• Supplied passage
>>>

On 03/04/2010 08:34 AM, Udo van den Heuvel wrote:
On 03/04/2010 10:17 AM, Andre Prendel wrote:
On Tue, Mar 02, 2010 at 09:37:09PM -0800, Andrew Morton wrote:
(cc lm-sensors)
On Mon, 01 Mar 2010 19:21:12 +0100 Udo van den Heuvel<udovdh@xxxxxxxxx> wrote:
(....)
No other sensor-related modules are loaded.
What could be wrong?
See lm-sensors FAQ Chapter3 #39:
http://www.lm-sensors.org/wiki/FAQ/Chapter3#Mysensorshavestoppedworkinginkernel2.6.31
Thanks, but the explanation implies no real fix other than more
consciously choosing to put system stability at risk.
Is a better fix in the making?

<<<

• Problem
Reproduce the entire email thread above on the lm-sensors problem, word for word and without any changes.

• Raw records

>>>

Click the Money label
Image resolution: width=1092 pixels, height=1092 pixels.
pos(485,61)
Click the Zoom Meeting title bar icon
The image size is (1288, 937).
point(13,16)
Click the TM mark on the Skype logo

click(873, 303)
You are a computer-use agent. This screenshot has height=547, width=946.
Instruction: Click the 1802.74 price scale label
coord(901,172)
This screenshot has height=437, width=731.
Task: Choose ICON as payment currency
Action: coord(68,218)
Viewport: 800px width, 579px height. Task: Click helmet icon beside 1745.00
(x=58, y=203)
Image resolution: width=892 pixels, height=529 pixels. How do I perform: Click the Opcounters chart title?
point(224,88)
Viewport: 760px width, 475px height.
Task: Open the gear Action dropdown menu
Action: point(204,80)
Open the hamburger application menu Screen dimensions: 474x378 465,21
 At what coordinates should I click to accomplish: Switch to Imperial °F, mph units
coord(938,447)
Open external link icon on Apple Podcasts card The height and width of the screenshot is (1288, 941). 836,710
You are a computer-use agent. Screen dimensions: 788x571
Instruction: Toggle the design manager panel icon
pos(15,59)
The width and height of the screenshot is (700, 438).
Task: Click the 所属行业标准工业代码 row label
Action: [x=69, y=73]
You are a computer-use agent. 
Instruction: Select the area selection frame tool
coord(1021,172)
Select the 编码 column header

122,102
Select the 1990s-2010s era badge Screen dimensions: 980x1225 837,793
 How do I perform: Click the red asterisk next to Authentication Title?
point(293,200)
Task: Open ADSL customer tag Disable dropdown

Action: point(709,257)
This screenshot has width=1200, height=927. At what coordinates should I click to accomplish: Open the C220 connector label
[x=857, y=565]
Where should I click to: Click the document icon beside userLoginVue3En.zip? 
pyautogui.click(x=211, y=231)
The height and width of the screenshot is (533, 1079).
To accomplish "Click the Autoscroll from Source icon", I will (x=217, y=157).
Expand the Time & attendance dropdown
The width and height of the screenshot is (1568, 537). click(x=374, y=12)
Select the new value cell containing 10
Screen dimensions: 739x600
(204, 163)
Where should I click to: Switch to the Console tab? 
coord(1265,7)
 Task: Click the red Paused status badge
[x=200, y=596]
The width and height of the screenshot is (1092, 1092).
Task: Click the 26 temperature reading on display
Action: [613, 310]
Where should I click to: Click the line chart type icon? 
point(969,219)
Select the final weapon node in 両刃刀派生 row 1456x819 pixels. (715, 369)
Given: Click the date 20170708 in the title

<<<

• The result
On 03/04/2010 08:34 AM, Udo van den Heuvel wrote:
On 03/04/2010 10:17 AM, Andre Prendel wrote:
On Tue, Mar 02, 2010 at 09:37:09PM -0800, Andrew Morton wrote:
(cc lm-sensors)
On Mon, 01 Mar 2010 19:21:12 +0100 Udo van den Heuvel<udovdh@xxxxxxxxx> wrote:
(....)
No other sensor-related modules are loaded.
What could be wrong?
See lm-sensors FAQ Chapter3 #39:
http://www.lm-sensors.org/wiki/FAQ/Chapter3#Mysensorshavestoppedworkinginkernel2.6.31
Thanks, but the explanation implies no real fix other than more
consciously choosing to put system stability at risk.
Is a better fix in the making?